Again, Havinghurst appears to have been one of the principal, if not the principal advocate to use anti-trust law against small groups of physicians, and against the notion that physicians can promulgate their own codes of ethical conduct.  In an introduction to an article by Havinghurst in Health Affairs in 1983.(2)
For a decade or more, Clark Havighurst has been a philosophical thorn in the side of organized medicine, preaching a view of the health sphere that rejects decision making by professional self-regulation in favor of a system based on marketplace principles.
Note that in retrospect, this article seemed to stake out Health Affair's position as an important organ to promote market fundamentalism in health care. 

How convenient that Prof Havinghurst is still affiliated with Duke and in a position to defend his university's treatment of other faculty.

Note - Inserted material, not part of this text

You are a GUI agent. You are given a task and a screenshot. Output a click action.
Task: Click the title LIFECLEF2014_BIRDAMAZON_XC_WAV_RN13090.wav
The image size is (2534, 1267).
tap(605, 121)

I urge you to scan Health Care Renewal to see how the change from professional self-regulation of ethics to the free rein of the laissez faire marketplace turned out. Look here for our first reporting on the late Dr Arnold Relman's discussion of how medicine was pressured to accept commercialization, and how that acceptance has since decimated our core values.  Look here for our discussion of the fallacy of the perfect market in health care.  Look here for a rebuttal from an authority we do  not often quote of the concept of health care as a commodity versus a calling. 


Note that the outcome of the lawsuit against Duke and UNC is unknown.  The allegations it makes are not proven.  However, I chose to discuss it because the evidence, particularly the emails reproduced in the court filing, seems pretty strong that the two schools did have an actual agreement not to compete in the hiring of faculty, and the argument that his suppressed faculty wages and opportunity is prety strong and obvious.

Academic physicians, particularly at elite institutions, may feel they are in a rarefied atmosphere separate from the hurley burley or everyday health care.  They may feel they are protected from, and can even ignore the health care dysfunction we discuss on Health Care Renewal.  They certainly may not think of themselves as "wage slaves" from the era of trusts, monopolies, and robber barons.

But this case exhibits that academic medical institutions are getting closer to the ruthless world of poorly regulated, commercialized, market fundamentalist health care.  Talk about collegiality is nice, but it seems pretty clear that the "non-poaching" agreement between Duke and UNC may have reflected collegiality among top medical school leadership, but limited their faculty salaries and individual faculty members' choices and opportunities.  This seems like another example, however soft spoken and genteel, of the leaders of health care organizations putting the interests of their own ingroup ahead of the interests of the larger organizations and the mission they are supposed to serve.

It is time for even academic physicians to realize that they are not protected from the troubles of the larger world.  If they truly believe in their professional values, if they really care about patients' and the public's health, and about medical and health care science and education, they will have to start speaking up, or they will end up wage slaves of the new health care robber barons along with nearly everyone else.   

To lighten things up at the end, the Eagles doing Hotel California live in 1977 -

"We are all prisoners here, of our own device"

1.  Bloche MG. Trust and betrayal in the medical marketplace.  Stanford Law Review 2002; 55: 919-954.  Link here.
2.  Havinghurst C. The doctors' trust.  self-regulation and the law.  Health Affairs 1983; 2: 64-76.  Link here.